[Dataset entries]
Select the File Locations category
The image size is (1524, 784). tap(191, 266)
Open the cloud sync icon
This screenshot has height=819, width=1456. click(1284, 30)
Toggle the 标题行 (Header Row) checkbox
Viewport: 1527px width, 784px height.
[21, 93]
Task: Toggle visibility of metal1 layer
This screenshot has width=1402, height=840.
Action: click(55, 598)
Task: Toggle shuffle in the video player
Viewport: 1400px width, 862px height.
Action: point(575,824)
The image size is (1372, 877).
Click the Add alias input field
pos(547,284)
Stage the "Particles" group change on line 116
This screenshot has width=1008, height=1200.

# What you are asked to do
Pull out every line holding "Toggle" from the records above, and copy it.

# Output of the task
Toggle the 标题行 (Header Row) checkbox
Task: Toggle visibility of metal1 layer
Task: Toggle shuffle in the video player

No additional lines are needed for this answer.